La entrega a Dios y el carisma no entienden de culturas o ritos

El agustino recoleto Ken James fue ordenado sacerdote el pasado 21 de febrero en Thiruvamabady (India), siguiendo el rito siro-malabar.

La Iglesia católica cuenta en India con aproximadamente 17,3 millones de fieles. De ellos, alrededor de 4,2 millones son católicos de tradición siro-malabar. Es una de las 24 Iglesias sui iuris, reconocidas por la Santa Sede.

Entre los millones de católicos siro-malabares de India hay un agustino recoleto: Ken James Kayathinkall. En su historia, Dios está presente desde el principio hasta el final. Nacido en India, hijo de una una familia católica de rito syro-malabar, pronto comenzó a entender que «existe un Dios cercano y humilde que entiende, acoge y ama a cada uno». Sus amigos, que cuando eran niños sentían lo mismo que él, cambiaron de idea, «pero por la gracia de Dios yo seguía sintiendo en mi interior,  algo que me atraía mucho y me impulsaba a entregar mi vida a Dios», según recuerda.
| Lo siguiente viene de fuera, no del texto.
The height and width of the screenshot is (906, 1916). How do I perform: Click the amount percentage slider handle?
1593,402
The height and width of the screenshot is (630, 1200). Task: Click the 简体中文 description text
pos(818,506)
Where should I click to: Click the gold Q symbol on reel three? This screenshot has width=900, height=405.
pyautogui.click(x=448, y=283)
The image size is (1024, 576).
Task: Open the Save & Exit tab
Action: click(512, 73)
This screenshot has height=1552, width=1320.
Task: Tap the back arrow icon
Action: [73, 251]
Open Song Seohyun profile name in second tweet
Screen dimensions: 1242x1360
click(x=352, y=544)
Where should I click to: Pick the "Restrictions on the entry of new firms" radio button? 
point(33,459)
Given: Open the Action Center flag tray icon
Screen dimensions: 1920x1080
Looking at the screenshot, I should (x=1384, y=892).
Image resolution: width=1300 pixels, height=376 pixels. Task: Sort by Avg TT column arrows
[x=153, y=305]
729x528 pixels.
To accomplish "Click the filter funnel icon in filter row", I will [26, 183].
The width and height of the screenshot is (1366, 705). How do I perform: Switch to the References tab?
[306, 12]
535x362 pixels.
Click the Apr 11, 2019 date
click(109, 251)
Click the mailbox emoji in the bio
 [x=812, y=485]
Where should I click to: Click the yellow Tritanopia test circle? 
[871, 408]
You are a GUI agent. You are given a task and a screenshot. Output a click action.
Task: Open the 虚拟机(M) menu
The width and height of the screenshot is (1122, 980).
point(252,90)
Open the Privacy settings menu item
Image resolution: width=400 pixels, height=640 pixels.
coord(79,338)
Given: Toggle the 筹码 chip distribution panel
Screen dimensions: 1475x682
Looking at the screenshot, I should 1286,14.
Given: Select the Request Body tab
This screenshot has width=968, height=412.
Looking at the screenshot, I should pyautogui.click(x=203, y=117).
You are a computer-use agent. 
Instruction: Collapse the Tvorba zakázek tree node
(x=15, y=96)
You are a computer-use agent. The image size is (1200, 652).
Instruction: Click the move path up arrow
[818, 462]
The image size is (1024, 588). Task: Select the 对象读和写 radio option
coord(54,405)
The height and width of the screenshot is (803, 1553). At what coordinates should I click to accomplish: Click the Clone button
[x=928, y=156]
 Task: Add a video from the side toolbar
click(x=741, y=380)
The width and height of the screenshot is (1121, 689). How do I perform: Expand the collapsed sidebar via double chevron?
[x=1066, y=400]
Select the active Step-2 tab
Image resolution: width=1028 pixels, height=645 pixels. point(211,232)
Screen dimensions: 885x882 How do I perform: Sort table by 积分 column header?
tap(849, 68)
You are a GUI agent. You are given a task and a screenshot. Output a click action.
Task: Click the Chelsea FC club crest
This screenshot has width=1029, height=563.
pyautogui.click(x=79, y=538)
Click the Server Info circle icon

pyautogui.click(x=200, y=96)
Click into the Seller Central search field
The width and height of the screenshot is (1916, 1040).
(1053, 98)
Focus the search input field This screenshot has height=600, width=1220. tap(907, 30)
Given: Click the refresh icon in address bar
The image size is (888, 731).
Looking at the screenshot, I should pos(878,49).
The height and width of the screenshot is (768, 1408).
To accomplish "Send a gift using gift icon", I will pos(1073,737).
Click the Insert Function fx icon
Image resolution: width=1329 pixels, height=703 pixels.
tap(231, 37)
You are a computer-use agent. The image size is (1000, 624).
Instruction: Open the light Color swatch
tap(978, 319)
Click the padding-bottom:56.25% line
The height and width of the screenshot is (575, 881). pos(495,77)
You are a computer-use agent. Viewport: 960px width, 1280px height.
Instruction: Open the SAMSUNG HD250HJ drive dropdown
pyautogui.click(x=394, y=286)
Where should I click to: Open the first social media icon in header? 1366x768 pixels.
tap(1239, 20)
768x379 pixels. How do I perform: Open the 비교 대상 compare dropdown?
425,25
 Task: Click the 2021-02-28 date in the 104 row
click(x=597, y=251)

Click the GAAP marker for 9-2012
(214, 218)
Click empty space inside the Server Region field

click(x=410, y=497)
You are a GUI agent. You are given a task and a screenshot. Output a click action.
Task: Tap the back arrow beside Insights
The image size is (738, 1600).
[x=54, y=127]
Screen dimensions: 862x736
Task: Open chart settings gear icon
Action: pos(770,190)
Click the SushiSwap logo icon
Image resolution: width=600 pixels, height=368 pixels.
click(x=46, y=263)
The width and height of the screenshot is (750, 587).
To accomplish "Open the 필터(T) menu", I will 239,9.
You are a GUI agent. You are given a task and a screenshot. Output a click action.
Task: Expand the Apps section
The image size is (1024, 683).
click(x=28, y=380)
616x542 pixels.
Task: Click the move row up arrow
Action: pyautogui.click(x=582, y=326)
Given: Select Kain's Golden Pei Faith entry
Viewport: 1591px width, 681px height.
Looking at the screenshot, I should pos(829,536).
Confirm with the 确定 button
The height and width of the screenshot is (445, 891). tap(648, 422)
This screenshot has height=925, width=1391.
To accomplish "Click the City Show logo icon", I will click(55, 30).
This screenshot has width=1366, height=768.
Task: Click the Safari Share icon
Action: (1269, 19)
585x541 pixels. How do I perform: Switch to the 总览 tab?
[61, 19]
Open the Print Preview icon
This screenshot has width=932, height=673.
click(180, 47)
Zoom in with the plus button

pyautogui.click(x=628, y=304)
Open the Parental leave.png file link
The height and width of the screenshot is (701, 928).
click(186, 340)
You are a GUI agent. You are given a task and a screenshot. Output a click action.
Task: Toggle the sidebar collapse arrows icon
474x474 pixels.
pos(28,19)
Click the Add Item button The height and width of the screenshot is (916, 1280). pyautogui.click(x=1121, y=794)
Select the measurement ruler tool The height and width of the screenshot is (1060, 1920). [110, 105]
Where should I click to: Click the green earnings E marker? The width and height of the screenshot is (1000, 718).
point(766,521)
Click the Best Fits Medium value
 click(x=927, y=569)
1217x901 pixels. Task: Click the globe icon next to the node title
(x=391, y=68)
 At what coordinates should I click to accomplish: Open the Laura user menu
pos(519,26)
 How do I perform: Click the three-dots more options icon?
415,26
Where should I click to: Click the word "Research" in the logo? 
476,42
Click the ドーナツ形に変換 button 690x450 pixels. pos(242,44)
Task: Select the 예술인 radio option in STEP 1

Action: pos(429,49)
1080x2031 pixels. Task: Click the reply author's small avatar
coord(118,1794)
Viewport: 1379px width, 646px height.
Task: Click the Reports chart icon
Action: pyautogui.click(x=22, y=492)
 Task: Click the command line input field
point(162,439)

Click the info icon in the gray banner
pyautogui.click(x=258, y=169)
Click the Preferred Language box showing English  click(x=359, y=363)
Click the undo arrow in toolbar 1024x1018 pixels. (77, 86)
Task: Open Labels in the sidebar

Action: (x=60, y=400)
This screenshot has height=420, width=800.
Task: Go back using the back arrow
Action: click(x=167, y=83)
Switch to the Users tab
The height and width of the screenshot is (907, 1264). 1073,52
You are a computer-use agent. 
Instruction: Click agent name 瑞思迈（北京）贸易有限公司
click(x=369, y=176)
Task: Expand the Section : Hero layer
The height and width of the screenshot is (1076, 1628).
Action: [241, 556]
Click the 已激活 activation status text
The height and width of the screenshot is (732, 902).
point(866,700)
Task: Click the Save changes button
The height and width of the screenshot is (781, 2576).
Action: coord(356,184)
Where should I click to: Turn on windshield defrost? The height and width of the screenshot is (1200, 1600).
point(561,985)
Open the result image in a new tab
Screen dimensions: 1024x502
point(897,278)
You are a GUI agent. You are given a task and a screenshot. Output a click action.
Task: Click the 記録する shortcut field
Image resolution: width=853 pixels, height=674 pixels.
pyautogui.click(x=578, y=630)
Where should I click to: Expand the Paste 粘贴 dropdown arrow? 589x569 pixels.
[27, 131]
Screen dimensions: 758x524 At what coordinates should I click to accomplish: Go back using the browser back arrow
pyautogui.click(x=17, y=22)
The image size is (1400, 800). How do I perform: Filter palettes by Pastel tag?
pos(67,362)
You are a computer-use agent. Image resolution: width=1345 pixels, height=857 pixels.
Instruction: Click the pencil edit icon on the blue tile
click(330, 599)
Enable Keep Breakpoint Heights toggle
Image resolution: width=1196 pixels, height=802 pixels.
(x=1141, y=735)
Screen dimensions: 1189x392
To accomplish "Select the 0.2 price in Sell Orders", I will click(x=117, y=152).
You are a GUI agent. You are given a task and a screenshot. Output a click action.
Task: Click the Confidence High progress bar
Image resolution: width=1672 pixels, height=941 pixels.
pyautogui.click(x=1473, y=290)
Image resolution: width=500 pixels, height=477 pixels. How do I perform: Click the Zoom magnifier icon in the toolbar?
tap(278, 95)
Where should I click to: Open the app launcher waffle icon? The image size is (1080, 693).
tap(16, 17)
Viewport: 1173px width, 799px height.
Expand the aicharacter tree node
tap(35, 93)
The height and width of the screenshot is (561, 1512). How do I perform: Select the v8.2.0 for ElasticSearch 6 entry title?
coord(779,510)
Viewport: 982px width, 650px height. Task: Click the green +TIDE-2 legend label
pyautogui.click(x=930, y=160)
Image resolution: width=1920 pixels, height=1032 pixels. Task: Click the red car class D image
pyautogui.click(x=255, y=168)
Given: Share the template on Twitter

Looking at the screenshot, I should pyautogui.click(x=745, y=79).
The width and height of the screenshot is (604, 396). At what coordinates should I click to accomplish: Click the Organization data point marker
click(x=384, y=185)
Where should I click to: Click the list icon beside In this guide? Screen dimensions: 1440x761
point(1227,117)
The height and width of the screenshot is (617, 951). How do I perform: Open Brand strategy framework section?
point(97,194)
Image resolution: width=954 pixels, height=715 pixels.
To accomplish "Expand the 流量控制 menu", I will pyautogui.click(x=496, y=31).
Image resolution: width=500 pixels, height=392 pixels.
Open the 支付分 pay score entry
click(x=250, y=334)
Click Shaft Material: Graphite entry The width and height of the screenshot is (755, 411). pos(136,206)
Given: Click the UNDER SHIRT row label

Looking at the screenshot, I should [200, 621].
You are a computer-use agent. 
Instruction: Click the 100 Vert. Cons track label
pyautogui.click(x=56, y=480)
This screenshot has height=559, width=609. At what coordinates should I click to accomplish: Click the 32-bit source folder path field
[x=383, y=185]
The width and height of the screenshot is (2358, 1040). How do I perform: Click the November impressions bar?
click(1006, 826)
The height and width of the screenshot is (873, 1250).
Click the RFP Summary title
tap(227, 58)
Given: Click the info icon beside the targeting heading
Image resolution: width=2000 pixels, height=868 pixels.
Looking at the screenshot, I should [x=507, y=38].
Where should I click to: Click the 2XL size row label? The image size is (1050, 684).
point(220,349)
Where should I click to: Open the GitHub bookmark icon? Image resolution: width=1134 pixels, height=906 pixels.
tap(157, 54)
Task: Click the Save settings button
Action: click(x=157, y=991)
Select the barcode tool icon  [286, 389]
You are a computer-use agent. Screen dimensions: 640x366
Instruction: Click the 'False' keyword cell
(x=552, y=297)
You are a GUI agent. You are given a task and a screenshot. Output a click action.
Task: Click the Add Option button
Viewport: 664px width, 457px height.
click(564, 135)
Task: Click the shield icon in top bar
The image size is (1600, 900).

De forma aleatoria decidió realizar el camino vocacional con los Agustinos Recoletos, que no tienen ninguna presencia en India. ¿Por qué? «Dios hace milagros con las cosas y decisiones sencillas».

Después de su periodo de formación, el joven indio fue ordenado sacerdote el pasado lunes 21 de febrero en India. Siguiendo el rito siro-malabar, Ken recibió la ordenación en una eucaristía celebrada en la Iglesia Sacred Heart Forane, en la ciudad de Thiruvamabady (Kerala).

Recibió el sacramento de manos de Mons. Mar Thomas Tharayil, obispo auxiliar de la Archieparquía Siro-Malabar de Changanacherry. Solo un agustino recoleto, Shyju Joseph Pallthiparambil, también de la India, pudo acompañarle en esto momento tan especial, al que sí acudió su familia.

Un libro-albúm y una decisión

Con quince años, Ken empezó a coleccionar folletos y cartas de propaganda vocacional de diferentes congregaciones y órdenes religiosas. «Era como un juego entre mis amigos porque éramos cuatro con  este mismo sueño», rememora. Los cuatro amigos empezaron a coleccionar las propagandas en un libro «a la vez que soñábamos con hacer parte un día de alguna de esas congregaciones».

No conocía mucho sobre la vida religiosa, así que un día hojeando las páginas del libro-álbum se detuvo en una propaganda vocacional de los Agustinos Recoletos y conectó con el promotor vocacional. Fue así como comenzó un año de discernimiento para ingresar en la Orden. «Es verdad que fue difícil la decisión de ir a España, conocer otra cultura, otra manera de pensar otra lengua etc…; pero, como suelen decir, ‘el Dios que nos llama, nos capacita para responder’».